It’s not every day you hear the words “groundbreaking physics” in the same sentence as “Wagga Wagga” – a rural Australian town 450 km west of Sydney on the banks of the Murrumbidgee River.
But it would be appropriate given physicists in condensed matter and materials (CMM) have been congregating at the Riverina city (population of little more than 70,000 – and yet the largest inland city in NSW) for an annual conference since 1977.
Wagga 2024
The 46th instalment of the Australian Institute of Physics’ CMM meeting, affectionately called “Wagga”, was held on February 6–9 this year at the Charles Sturt University.
Enjoying the rural theme, and taking home the award for best presentation at Wagga 2024, was Dr Jacob Martin from Western Australia’s Curtin University. The prize is a sculpture of a galah lovingly dubbed “Jacko.”
Martin tells Cosmos “there’s nothing better than a joke prize.”
“It’s an honor, of course, to be given the prize, but also that we don’t take it too seriously,” he laughs. He believes the Australian CMM community cuts through the usual “crappy pomp and rubbish” in academia.
His presentation was on research that he is leading at Curtin looking at the formation of graphite. He is the first to admit that he may have edged out others by bringing props to his talk.
This included 3D-printed microscopic views of the structure of graphite and a VR headset!
Graphite and green energy
Graphite is made up of layers of carbon atoms arranged in a 2D hexagonal pattern. It is extremely useful. It’s used as a dry lubricant and as the “lead” in pencils.
But Martin’s team is looking at its use in relation to green energy.
“Our focus is on getting carbon out of the atmosphere and embedded into green technology,” Martin says. “It turns out that a lot of carbon materials are critical for the green transition, but they’re quite energy intensive to prepare. Our goal is to use carbon for good, for renewable energy.”
Graphite is the largest component by mass in lithium-ion batteries, making up about a third of the energy storage devices. Lithium is pulled into the sheets of carbon in the graphite while the battery is charging.
The issue is that it takes an enormous amount of energy to form graphite and remove defects in the sheets which wrinkle, tear and interweave with each other.
Where’s all the energy going?
Because carbon is so stable, it needs to be heated to 3,000°C to form graphite. Current methods take 14 hours to heat and then they need to hold that temperature for another 3 hours.
“It’s a very inefficient process,” Martin says.
He says all the additional energy is to compensate for heat lost through radiation and convection.
“This is not to say, well, batteries are just crap because they produce lots of CO2, so you might as well burn fuel,” Martin is quick to add. “Even when you include all the emissions, batteries are sometimes two times better in terms of the amount carbon emitted. But we have to decarbonise everything. That includes manufacturing the materials for green technology.”
So his team set about to find better ways of making graphite.
Noticing your graphite is screwed
Martin and his colleagues built an instrument to watch the graphite forming. What they found is that it forms twice as fast as previous theory suggested.
“It’s a completely different type of mechanism. That means that we should be able to form graphite on a “seconds” timescale and not on the “hours” timescale,” Martin explains.
Looking at the structure, Martin’s team also noticed something else – screw defects. These spiral structures form between the layers.
“Now we understand how they unravel, and they unravel quickly,” he says.
================
SET PROBLEM 1
Please copy the graphite article word for word, starting with "But it would" and going on through "Charles Sturt University.".
SET PROBLEM 2
Write what comes next in the graphite article, picking up after its final sentence.

SUPPLIED INFORMATION
================
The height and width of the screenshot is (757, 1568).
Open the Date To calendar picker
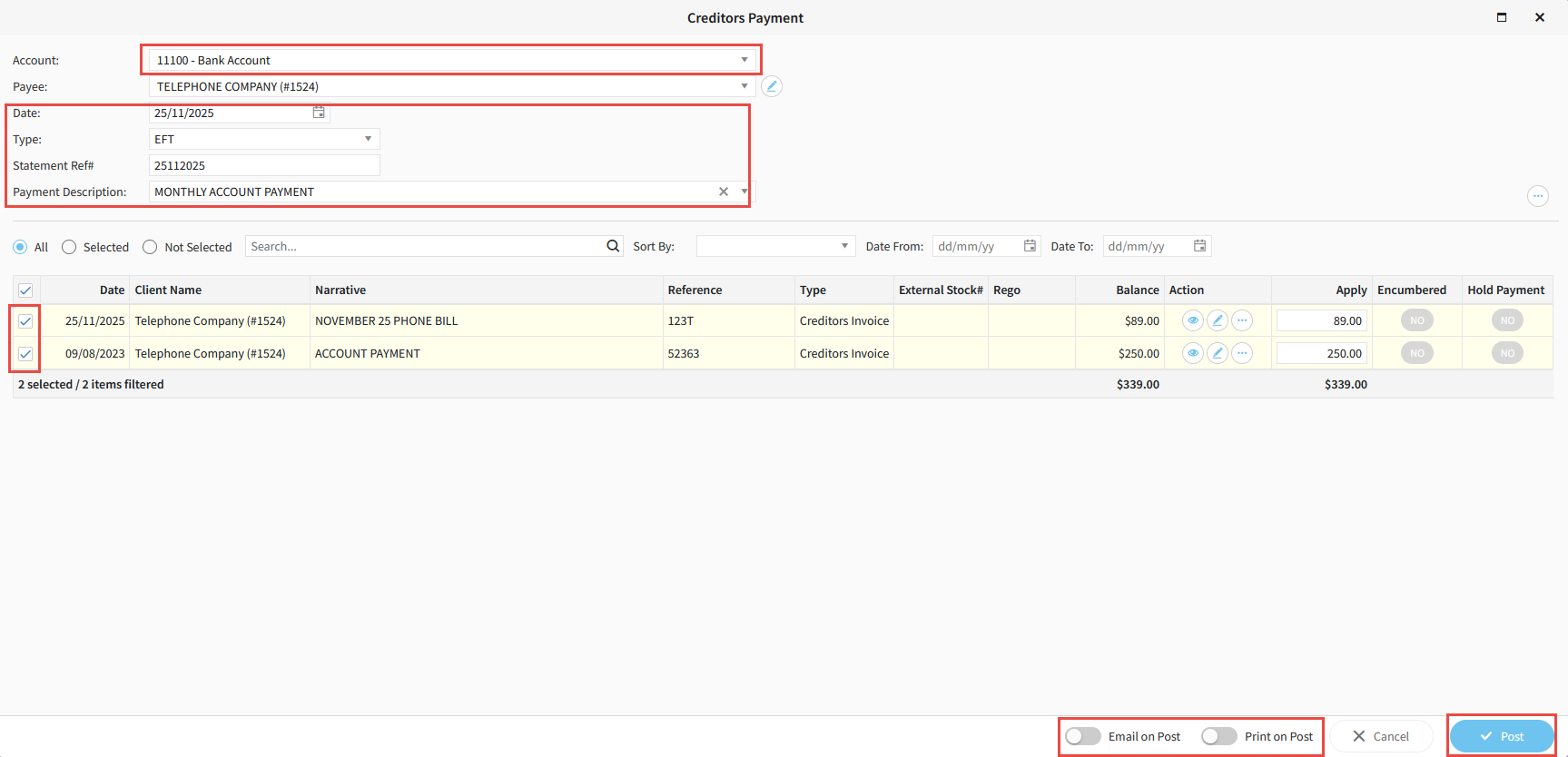[x=1199, y=246]
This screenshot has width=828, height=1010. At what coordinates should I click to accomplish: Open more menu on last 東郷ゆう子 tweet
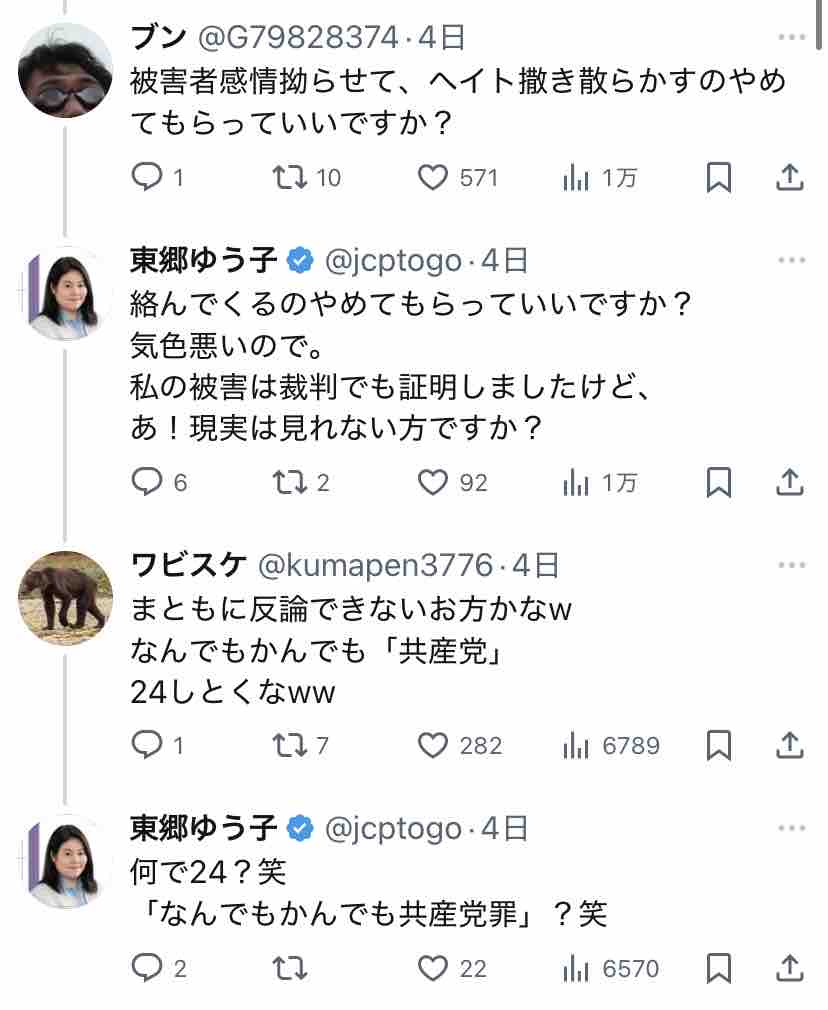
================
WRITTEN ANSWER 1
But it would be appropriate given physicists in condensed matter and materials (CMM) have been congregating at the Riverina city (population of little more than 70,000 – and yet the largest inland city in NSW) for an annual conference since 1977.
Wagga 2024
The 46th instalment of the Australian Institute of Physics’ CMM meeting, affectionately called “Wagga”, was held on February 6–9 this year at the Charles Sturt University.

WRITTEN ANSWER 2
Discovering how graphite forms means the way it is produced in a lab can be altered. “If you only need to heat the material for 10 seconds, it changes the way you think about this completely. You could have a smaller amount of material and feed it continuously through. We’re now commercialising that,” Martin says.
Virtual and real experiments
A key part of the team’s discovery was made possible by what Martin calls a “sort of experimental-computational approach.”
“We jump between doing virtual experiments and real experiments,” he explains. “The virtual experiments give us things to look for and the real experiments give us things to look at in the simulations.”
It all started when Martin was looking at a disordered form of matter called “glassy carbon.”
“I spent a year looking through simulations and found that there were screws inside the model. I thought, it’d be great if I can image that under an electron microscope. I tried, and I couldn’t see anything.
“But after a conversation with a PhD student I put a sample of graphite in, which is such an easy material to image. The first image I took was full of screw defects. You could see the individual atoms forming a spiral loop.”
Martin was interested in finding out how these screws form and how they get removed. So he and his then PhD student, Dr Jason Fogg, ran the simulation again.
“The simulation allowed us to see how the screws form, and how fast they go away. When we went back to the experiment, we measured how fast the screws go away, and we found the exact same number. It’s by going back and forth. We’re able to do virtual experiments, and then use the electron microscope to see things moving at those temperatures.”
To help understand this process and explain it to others, Martin got help from another student, Callum Wood, and artist Dr Andrea Rassell (a specialist in atomic art) who developed a VR environment in which the user can explore the computer model of graphite on an atomic scale and see the screw defects.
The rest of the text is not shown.